Family Planning Perspectives. 1992 Jan-Feb; 24(1):43-4.1 hospital in Nairobi, Kenya; Mexico City, Mexico, and Chiang Mai, Thailand and 2 hospitals in Bangkok, Thailand took part in a WHO sponsored collaborative study to examine the association between depomedroxyprogesterone acetate (DMPA) and breast cancer. The researchers compared 1979-1988 data on 869 hospitalized women with breast cancer with 11,890 hospitalized women with unrelated conditions. 12.5% of cases and 12.2% of controls had ever had an injection of DMPA. Overall ever users had no significant increased risk of breast cancer (relative risk [RR], 1.2) In addition, risk did not rise with duration. Nevertheless current users who began receiving DMPA within the past 4 years did have a significantly higher risk (RR 2.6). On the other hand, current users who began receiving DMPA >5 years earlier were not at increased risk at all. For example, the RR for those who began 8-12 years earlier was 0.8 and for those who began >12 years earlier was 0.5. Further even though the current users <35 years old who began receiving DMPA within the past 4 years were >2 times as likely to have breast cancer than their corresponding counterparts who did not use DMPA (RR 2.2), the risk according to duration was not significant. The researchers listed some possible reasons for the discrepancies. They concluded that there is only a weak association between DMPA and breast cancer--comparable to that between oral contraceptives and breast cancer.
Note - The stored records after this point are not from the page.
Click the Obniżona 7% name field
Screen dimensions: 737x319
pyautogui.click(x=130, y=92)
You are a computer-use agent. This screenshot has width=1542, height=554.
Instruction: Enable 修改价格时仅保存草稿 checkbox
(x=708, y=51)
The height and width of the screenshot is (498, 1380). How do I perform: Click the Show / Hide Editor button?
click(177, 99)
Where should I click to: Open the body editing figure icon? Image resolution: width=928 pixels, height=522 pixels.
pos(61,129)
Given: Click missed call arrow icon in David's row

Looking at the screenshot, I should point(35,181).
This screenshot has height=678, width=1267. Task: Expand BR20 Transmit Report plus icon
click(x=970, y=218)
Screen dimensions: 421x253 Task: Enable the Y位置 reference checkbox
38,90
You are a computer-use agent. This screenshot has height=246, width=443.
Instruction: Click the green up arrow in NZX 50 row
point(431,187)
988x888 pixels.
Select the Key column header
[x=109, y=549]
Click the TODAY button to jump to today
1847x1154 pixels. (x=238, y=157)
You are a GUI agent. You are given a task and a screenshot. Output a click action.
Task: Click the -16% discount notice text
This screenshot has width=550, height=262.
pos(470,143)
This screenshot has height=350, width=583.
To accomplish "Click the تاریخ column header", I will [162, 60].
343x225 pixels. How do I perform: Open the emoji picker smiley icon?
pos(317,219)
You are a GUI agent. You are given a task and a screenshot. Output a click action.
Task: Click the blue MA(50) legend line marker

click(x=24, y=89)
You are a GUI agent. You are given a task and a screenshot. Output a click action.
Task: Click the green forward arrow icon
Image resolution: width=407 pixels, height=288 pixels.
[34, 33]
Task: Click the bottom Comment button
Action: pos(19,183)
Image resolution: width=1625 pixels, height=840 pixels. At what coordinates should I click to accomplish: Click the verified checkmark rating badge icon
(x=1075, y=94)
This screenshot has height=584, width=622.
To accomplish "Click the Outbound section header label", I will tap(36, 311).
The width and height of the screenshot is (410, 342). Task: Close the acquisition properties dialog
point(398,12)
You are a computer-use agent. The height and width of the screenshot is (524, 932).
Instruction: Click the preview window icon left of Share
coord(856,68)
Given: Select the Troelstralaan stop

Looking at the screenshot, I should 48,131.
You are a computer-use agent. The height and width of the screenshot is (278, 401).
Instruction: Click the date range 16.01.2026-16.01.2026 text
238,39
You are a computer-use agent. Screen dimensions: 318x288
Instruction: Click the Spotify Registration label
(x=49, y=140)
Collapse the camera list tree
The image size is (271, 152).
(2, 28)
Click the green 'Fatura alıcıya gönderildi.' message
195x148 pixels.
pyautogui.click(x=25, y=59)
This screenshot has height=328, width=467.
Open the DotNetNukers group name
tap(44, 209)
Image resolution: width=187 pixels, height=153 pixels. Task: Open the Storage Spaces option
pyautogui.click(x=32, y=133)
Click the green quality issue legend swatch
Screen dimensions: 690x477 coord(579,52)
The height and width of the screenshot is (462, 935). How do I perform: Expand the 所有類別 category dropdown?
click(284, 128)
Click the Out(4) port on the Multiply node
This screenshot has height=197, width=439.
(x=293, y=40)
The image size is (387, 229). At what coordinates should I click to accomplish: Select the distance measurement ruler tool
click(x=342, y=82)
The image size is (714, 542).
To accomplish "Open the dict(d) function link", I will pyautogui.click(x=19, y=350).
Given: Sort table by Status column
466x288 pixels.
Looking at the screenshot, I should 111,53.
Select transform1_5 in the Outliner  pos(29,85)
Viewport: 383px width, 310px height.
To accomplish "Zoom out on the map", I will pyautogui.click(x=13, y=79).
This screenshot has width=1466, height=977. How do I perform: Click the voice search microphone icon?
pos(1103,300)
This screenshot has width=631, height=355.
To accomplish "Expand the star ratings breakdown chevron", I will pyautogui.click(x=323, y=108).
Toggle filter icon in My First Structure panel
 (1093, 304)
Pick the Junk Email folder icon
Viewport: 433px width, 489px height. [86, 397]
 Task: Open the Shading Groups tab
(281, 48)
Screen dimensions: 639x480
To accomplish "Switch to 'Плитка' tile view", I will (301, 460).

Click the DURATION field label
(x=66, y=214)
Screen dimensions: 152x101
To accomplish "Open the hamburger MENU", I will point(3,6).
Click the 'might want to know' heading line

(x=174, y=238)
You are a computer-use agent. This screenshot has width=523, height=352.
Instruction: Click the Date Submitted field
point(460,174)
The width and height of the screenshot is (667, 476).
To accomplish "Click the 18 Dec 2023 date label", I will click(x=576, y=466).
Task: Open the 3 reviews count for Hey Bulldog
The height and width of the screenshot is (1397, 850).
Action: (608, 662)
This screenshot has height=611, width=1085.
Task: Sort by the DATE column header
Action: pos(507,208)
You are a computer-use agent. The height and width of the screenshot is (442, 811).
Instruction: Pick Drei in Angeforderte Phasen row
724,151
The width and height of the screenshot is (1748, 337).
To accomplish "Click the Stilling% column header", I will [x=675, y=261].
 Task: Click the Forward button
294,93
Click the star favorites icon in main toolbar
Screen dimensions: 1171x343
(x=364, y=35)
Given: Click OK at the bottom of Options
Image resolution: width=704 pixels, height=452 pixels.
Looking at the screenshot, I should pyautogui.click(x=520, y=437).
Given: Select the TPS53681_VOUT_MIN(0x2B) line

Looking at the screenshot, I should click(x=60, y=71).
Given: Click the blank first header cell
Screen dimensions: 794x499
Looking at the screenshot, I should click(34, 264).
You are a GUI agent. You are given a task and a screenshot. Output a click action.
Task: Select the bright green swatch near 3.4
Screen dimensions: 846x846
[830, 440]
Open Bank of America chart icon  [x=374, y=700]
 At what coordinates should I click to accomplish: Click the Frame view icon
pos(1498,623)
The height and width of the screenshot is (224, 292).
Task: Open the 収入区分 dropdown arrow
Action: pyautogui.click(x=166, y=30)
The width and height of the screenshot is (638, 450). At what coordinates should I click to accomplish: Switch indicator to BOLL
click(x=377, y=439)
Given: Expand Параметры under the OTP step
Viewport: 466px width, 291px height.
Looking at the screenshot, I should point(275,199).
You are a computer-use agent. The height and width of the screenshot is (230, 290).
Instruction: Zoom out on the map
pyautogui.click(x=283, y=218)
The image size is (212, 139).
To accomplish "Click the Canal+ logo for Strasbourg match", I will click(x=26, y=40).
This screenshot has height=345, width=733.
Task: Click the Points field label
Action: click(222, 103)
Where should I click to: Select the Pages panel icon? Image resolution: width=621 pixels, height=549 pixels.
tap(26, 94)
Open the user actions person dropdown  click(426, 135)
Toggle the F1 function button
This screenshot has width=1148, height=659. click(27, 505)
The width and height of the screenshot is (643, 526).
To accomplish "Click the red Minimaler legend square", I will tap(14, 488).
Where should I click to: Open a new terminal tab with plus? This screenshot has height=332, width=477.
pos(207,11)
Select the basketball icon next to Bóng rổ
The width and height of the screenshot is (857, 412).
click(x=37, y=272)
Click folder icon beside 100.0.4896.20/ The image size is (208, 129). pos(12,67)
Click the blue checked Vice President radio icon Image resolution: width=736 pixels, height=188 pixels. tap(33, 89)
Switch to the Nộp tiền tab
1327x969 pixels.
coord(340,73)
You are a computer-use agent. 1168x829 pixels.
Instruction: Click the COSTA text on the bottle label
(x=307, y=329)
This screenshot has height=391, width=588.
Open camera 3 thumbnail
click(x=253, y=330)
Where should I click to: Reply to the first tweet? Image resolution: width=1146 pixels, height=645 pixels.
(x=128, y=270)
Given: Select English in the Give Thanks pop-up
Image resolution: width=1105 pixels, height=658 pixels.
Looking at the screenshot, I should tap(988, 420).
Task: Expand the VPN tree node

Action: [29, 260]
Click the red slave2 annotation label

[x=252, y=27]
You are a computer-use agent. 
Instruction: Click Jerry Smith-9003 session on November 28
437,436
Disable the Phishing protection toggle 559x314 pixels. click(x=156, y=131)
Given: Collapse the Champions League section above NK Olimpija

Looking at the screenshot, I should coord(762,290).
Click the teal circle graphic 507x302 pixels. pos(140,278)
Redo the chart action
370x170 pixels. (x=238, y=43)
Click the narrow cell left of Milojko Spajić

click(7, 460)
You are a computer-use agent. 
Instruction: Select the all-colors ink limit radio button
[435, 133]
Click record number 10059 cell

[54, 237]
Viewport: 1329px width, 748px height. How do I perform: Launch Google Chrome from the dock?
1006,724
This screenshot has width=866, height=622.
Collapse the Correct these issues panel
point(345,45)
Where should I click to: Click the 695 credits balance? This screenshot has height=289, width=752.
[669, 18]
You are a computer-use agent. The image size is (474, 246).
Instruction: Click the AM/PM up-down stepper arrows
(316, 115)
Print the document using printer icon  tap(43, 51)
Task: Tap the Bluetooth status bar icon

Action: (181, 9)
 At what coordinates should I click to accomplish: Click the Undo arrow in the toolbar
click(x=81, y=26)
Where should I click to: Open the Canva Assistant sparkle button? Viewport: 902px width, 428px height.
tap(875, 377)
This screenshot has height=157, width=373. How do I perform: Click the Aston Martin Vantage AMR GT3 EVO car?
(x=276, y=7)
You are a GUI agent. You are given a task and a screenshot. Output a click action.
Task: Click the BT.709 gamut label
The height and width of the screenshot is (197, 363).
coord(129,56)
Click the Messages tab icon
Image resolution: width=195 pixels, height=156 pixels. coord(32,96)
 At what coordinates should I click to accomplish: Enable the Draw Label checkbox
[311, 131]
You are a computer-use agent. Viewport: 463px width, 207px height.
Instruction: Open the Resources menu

In New Zealand, a case control study of 30 25-51 year old women who used DMPA for at least 5 years showed that long term use of DMPA significantly reduced bone density. For example, for DMPA users, the spine and femoral neck bone densities were 8% and 7% respectively lower than the premenopausal controls. The researchers found the same effect even when they restricted the analysis to nonsmokers.